(Records of locating words and elements)
# # #
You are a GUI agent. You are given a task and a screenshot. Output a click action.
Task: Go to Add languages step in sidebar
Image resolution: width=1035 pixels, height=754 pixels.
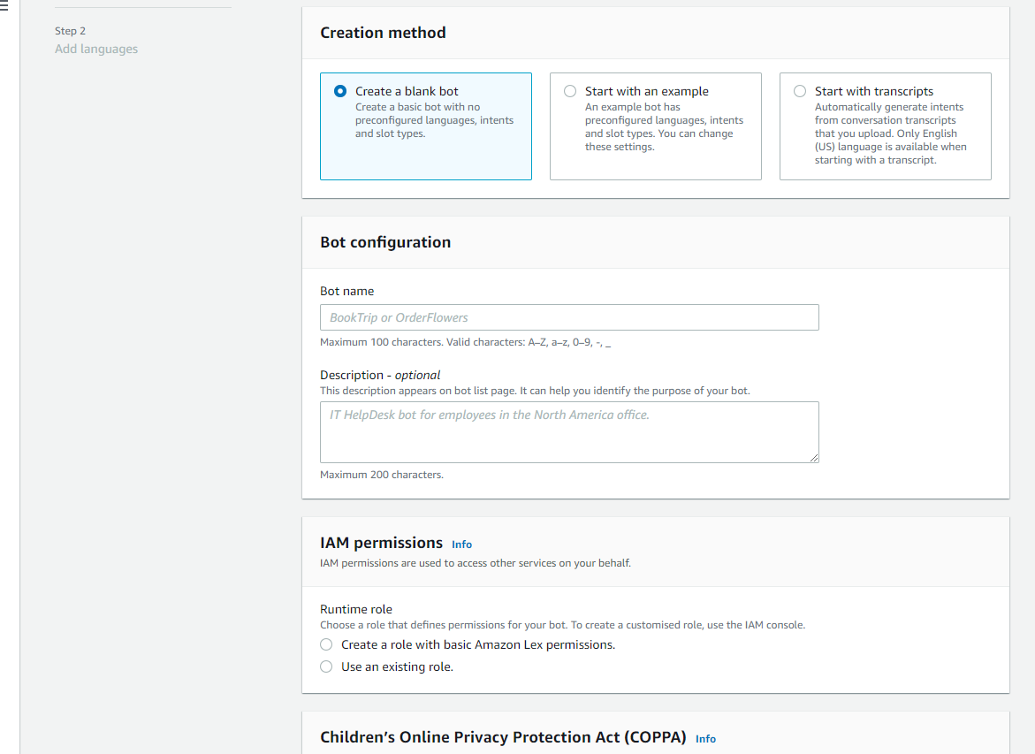click(x=96, y=49)
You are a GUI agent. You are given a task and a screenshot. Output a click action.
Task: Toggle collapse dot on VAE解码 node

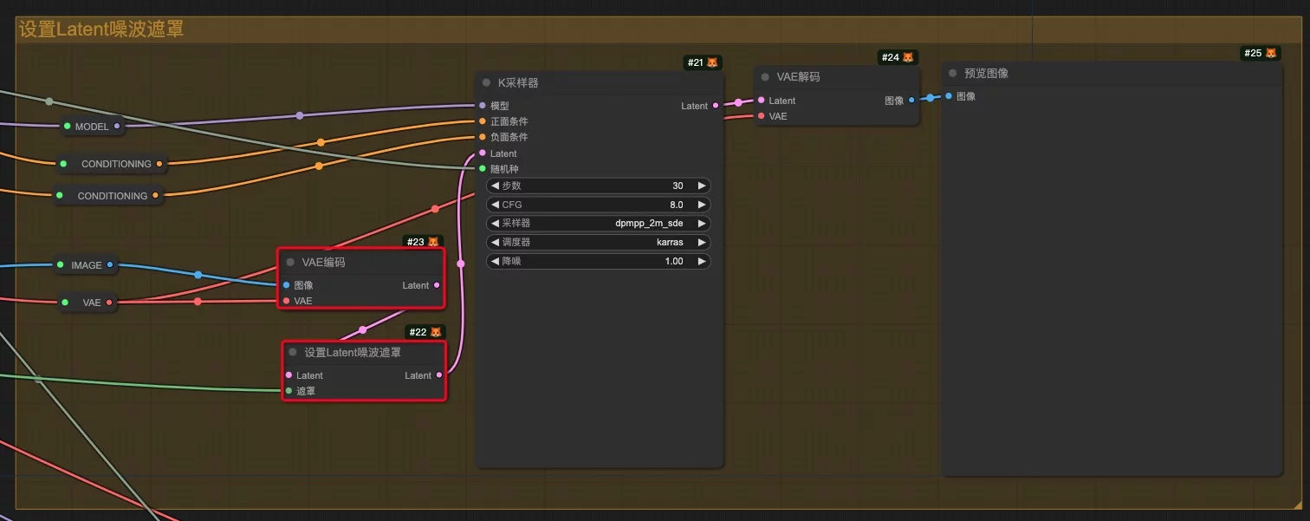coord(765,77)
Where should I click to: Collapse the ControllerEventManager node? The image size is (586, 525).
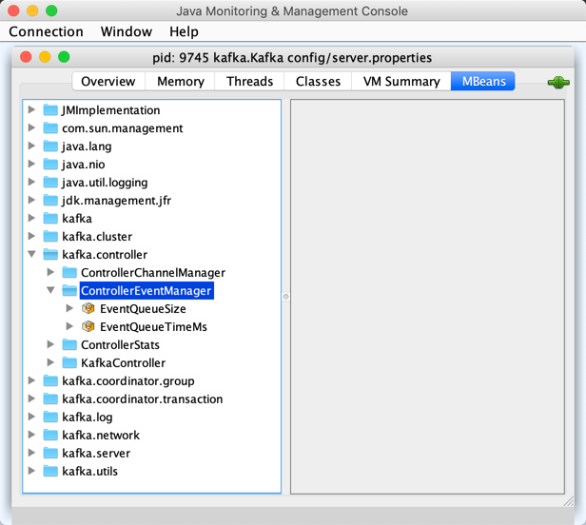click(51, 291)
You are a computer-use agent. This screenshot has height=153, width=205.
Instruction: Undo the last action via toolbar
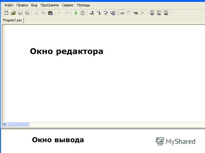tap(60, 13)
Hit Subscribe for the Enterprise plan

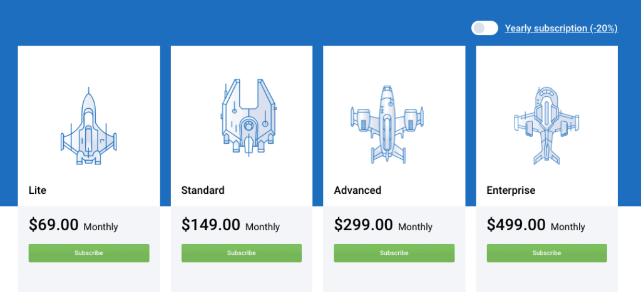[x=546, y=253]

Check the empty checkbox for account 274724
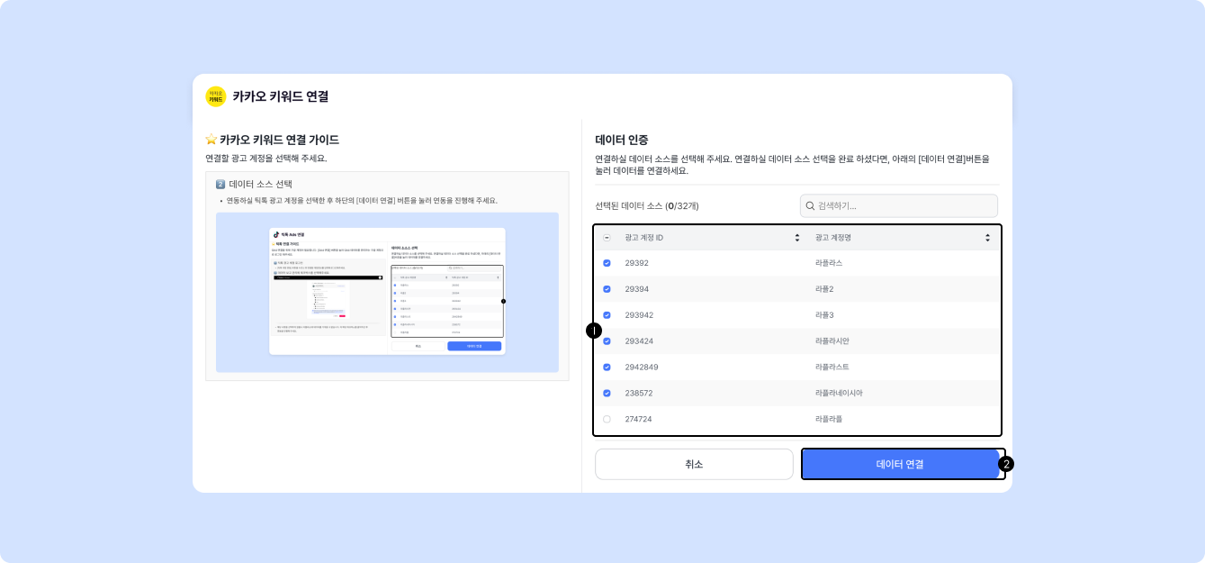(x=607, y=420)
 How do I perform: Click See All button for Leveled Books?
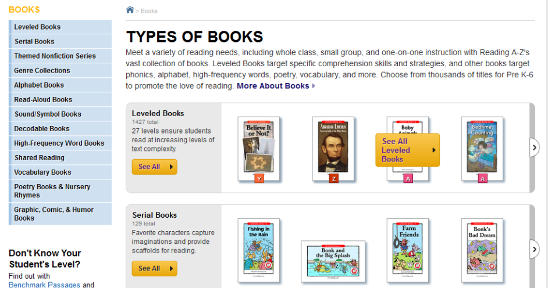[154, 167]
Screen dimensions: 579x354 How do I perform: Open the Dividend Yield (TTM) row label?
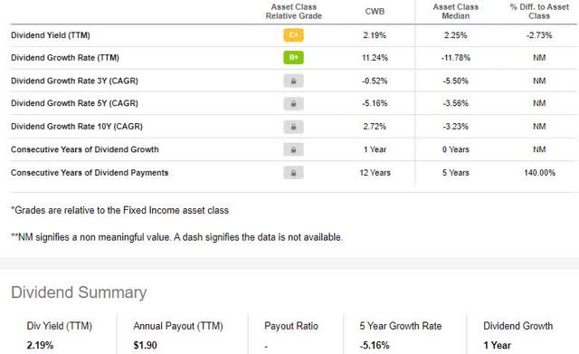51,35
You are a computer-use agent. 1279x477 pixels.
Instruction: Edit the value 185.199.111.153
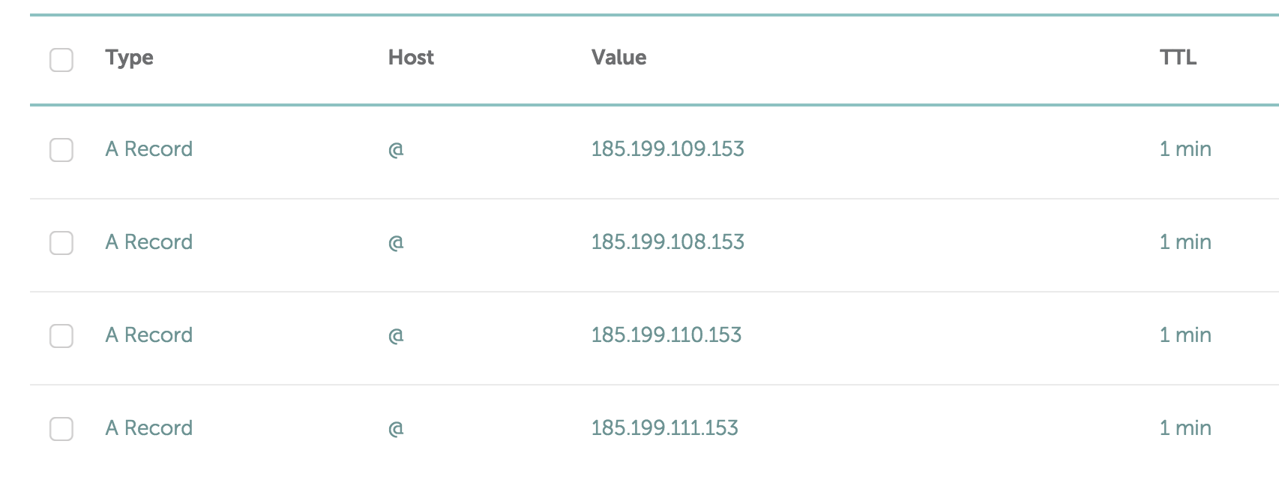coord(664,428)
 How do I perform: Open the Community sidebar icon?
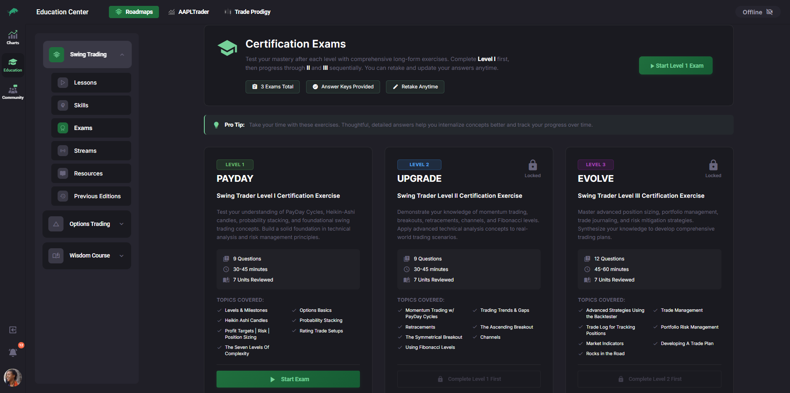coord(13,92)
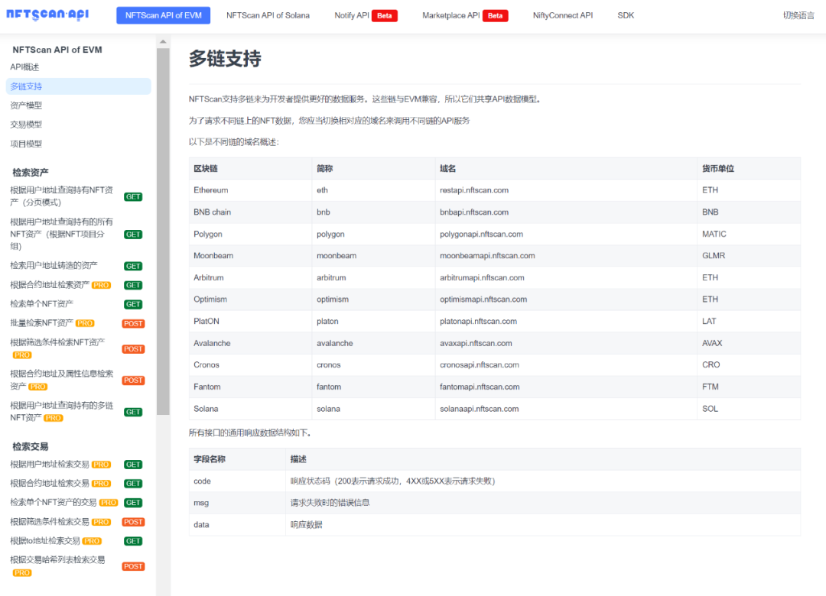Click the Beta badge on Marketplace API
826x596 pixels.
click(494, 15)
# # #
Rewrite the lines above so that every "GUI agent" becomes "screen agent", keeping the rest unchanged and leaving the pictures out.

You are a screen agent. You are given a task and a screenshot. Output a click action.
Task: Go to Add languages step in sidebar
Image resolution: width=1035 pixels, height=754 pixels.
click(x=96, y=49)
You are a screen agent. You are given a task and a screenshot. Output a click action.
Task: Toggle collapse dot on VAE解码 node

coord(765,77)
Where should I click to: Collapse the ControllerEventManager node? The image size is (586, 525).
click(51, 291)
You are a computer-use agent. This screenshot has height=153, width=205.
Instruction: Undo the last action via toolbar
tap(60, 13)
Hit Subscribe for the Enterprise plan

[x=546, y=253]

Check the empty checkbox for account 274724
(x=607, y=420)
 How do I perform: Click See All button for Leveled Books?
[154, 167]
Screen dimensions: 579x354 How do I perform: Open the Dividend Yield (TTM) row label?
51,35
You are a computer-use agent. 1279x477 pixels.
Instruction: Edit the value 185.199.111.153
coord(664,428)
 How do I perform: Open the Community sidebar icon?
coord(13,92)
Click the Beta badge on Marketplace API
826x596 pixels.
click(494, 15)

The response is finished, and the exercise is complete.